Several scenarios might be possible depending upon your particular situation. Some people have the ability to flex the time that they work in their job. If you are able to do this, and can work things out so you can spend the required time in the classroom during the field experience portions of the program (amounting to about two hours a day when registered for a three credit field experience), this program could be a match for you. By the time the student teaching comes around, you would need to be free from full-time job responsibilities to concentrate on your classroom responsibilities.
If you’re not able to flex your time in your job, all hope is not lost. There might be a school program in your area that is conducted in the evenings or on the weekends (like alternative school or GED completion program). Conducting your work with these kinds of programs would be limited to the field experience portions of the program, but that would at least help you get through the first couple terms of the program while continuing to meet obligations of your current employment.
If you’re already involved in a school environment (teaching in a private school, teaching in a public school with a transitional license, or working as an instructional assistant), you probably won’t have much challenge meeting the field requirements for this program, as long as we can insure that you would have full responsibility for a classroom during the student teaching portion of the program.
What should I do if I come into the program on an emergency license?
If you come into the program on an emergency license:
Many students in the MAT program come into the program already hired as a full time teacher of record in their own classroom, on an emergency license.

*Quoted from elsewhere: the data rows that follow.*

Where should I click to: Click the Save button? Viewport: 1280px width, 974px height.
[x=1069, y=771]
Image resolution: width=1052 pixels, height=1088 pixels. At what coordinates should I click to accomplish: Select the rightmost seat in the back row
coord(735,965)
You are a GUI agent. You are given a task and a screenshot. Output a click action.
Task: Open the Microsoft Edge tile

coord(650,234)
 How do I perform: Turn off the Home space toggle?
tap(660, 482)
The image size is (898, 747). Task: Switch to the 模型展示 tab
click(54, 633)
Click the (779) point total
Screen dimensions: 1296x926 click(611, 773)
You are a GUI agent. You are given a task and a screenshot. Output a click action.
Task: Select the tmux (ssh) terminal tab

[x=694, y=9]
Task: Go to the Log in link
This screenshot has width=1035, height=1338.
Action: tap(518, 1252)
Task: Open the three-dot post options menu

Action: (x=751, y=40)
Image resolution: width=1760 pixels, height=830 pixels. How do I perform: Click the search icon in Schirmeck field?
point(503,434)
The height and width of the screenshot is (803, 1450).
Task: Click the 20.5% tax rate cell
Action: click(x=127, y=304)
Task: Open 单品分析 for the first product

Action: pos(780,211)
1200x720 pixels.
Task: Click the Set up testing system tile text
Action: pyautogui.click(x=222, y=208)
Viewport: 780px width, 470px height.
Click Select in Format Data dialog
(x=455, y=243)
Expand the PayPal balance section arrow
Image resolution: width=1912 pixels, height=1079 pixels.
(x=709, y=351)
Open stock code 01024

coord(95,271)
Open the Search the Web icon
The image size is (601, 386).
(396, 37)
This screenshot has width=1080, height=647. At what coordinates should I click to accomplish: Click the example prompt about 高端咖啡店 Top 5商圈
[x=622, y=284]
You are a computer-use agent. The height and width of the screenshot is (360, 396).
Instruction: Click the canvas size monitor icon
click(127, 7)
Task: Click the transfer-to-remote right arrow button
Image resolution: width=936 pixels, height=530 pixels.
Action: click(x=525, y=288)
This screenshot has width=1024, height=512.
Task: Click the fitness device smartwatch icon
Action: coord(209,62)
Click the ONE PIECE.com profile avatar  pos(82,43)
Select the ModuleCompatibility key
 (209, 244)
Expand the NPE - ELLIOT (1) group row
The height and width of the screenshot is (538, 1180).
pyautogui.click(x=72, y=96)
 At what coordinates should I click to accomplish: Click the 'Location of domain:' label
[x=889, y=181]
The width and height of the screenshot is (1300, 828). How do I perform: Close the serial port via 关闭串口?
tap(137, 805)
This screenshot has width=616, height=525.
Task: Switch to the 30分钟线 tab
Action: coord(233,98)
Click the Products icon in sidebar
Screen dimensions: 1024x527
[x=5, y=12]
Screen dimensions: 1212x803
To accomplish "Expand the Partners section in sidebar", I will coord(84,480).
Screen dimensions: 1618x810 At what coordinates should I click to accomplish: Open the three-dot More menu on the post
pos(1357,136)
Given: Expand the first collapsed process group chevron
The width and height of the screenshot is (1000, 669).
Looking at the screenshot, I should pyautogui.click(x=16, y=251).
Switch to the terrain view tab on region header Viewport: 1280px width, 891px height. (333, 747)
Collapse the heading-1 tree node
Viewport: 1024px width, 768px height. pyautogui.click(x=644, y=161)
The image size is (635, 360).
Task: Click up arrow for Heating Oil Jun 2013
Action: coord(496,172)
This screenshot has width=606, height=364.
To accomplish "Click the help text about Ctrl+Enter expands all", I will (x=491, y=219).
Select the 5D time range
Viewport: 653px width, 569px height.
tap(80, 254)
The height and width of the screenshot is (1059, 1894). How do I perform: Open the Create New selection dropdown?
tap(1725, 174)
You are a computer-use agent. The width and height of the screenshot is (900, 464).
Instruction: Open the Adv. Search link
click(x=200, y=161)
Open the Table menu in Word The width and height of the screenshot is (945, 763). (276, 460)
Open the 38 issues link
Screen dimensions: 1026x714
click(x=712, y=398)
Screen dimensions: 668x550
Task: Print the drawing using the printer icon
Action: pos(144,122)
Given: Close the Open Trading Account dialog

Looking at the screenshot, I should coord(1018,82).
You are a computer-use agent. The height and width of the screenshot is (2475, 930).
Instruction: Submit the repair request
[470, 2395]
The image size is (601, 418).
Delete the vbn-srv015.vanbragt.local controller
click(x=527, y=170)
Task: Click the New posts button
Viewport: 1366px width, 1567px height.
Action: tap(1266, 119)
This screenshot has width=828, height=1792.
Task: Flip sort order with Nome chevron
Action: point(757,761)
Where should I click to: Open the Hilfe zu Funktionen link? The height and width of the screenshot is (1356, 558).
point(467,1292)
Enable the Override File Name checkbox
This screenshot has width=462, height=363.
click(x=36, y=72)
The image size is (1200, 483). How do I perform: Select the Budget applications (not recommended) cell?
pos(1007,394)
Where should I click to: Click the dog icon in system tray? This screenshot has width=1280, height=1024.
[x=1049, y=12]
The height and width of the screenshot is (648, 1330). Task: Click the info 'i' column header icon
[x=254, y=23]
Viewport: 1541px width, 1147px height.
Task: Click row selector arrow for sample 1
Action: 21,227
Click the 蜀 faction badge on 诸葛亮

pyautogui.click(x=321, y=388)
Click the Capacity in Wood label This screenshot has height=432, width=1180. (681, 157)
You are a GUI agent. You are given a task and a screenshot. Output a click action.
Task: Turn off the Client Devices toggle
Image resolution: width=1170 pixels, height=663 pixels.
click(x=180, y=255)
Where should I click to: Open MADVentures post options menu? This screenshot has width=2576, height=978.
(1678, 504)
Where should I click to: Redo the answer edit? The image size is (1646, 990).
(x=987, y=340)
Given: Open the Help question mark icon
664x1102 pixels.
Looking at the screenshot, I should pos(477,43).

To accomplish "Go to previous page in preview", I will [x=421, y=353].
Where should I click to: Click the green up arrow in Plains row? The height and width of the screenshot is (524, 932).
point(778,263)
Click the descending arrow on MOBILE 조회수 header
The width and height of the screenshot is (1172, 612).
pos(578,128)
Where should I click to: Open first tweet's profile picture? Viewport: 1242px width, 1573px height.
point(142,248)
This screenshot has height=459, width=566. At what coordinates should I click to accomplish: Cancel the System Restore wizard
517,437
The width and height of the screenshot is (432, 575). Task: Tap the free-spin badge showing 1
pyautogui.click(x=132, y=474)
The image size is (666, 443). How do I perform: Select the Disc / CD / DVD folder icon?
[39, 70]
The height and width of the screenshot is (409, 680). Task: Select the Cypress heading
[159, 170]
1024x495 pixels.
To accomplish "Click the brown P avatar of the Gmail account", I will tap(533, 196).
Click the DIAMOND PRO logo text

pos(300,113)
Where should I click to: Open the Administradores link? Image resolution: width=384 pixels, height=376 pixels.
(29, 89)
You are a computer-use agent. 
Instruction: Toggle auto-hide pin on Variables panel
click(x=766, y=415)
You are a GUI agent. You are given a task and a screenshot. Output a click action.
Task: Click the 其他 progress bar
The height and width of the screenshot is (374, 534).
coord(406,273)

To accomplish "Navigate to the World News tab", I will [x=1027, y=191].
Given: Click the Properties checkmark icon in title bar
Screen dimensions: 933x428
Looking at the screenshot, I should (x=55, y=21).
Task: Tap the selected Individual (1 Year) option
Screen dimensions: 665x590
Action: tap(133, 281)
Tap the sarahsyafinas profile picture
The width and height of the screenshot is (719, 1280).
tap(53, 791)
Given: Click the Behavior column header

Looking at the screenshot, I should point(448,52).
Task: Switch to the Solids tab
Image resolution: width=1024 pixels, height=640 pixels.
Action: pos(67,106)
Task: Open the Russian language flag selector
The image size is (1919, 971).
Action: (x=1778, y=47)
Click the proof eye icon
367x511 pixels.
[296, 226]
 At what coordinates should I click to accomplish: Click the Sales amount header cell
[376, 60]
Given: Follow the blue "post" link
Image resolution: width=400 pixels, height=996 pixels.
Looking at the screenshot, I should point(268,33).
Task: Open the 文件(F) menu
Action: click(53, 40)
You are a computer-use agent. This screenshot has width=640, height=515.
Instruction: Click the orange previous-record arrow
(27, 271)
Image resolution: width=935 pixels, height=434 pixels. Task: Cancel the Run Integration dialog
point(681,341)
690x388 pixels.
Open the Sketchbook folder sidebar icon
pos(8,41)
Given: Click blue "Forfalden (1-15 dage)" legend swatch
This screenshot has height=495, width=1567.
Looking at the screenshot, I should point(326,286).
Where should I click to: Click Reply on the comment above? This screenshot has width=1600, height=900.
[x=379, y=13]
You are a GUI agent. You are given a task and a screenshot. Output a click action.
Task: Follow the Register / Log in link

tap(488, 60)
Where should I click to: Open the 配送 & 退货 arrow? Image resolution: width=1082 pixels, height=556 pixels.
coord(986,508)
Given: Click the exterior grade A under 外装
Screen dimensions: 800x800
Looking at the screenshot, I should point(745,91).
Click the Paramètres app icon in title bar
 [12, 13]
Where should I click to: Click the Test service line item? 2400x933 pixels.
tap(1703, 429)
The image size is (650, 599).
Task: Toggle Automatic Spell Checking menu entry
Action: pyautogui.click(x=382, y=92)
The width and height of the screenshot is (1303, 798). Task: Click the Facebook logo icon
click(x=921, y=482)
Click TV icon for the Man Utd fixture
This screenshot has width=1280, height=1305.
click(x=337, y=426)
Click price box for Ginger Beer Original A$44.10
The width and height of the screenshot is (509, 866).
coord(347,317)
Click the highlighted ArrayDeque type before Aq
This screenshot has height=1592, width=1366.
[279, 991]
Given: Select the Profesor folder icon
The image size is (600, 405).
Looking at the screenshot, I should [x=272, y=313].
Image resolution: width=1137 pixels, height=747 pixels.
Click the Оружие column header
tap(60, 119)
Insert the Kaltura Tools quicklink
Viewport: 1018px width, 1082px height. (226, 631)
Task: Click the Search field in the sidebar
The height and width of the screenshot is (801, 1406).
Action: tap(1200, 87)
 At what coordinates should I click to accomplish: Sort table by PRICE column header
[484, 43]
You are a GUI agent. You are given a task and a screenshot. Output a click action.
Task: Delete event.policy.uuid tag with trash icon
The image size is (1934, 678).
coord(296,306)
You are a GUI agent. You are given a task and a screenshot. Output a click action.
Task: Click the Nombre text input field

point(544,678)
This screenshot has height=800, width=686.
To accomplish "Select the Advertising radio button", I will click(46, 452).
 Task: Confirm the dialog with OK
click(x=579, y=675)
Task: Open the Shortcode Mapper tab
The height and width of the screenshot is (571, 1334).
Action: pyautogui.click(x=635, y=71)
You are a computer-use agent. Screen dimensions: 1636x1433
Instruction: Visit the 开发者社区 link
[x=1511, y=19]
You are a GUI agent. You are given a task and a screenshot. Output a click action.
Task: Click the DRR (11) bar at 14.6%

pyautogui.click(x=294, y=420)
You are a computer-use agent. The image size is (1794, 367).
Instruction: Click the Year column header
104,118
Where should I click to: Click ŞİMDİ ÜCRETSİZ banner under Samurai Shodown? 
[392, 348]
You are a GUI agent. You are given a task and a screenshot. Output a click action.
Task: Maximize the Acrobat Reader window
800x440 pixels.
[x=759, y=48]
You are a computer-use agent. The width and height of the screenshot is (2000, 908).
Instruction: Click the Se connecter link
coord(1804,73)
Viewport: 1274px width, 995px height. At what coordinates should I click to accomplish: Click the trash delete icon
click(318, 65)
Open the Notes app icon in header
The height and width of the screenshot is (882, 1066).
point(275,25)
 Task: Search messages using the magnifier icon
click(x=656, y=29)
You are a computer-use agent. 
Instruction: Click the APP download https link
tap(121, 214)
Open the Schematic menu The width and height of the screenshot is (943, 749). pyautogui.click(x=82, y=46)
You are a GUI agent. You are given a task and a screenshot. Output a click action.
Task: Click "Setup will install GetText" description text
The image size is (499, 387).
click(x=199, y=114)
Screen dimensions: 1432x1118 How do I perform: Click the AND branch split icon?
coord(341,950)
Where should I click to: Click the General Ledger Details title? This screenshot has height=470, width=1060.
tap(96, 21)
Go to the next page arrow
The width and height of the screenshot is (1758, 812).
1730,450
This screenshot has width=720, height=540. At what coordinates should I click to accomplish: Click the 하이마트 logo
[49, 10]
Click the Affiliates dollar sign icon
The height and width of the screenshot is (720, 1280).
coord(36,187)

If you are on an emergency license, please be sure you understand the requirements of your license as outlined by your district, and be sure the discipline you are teaching in matches the endorsement area for which you have applied and been accepted into the program. In the beginning 3-4 terms of the program, you will be enrolled in classes that will increase your understanding of the field of education in general. The last three terms of the program, you will continue with foundational coursework and participate in your practicum (ED 609, ED 616, ED 697) experiences. You will complete the practicum requirements in your own classroom. You will not have a clinical teacher assigned by WOU, but you will have a mentor assigned to you from your building. This could be the principal, another teacher in your content area, etc. You will work with them to understand their role as a mentor teacher, and they will conduct the mentor teacher observations. You will also have a University Supervisor assigned from WOU. All practicum requirements apply to you while you are in the practicum classes, and you must complete the coursework for practicum.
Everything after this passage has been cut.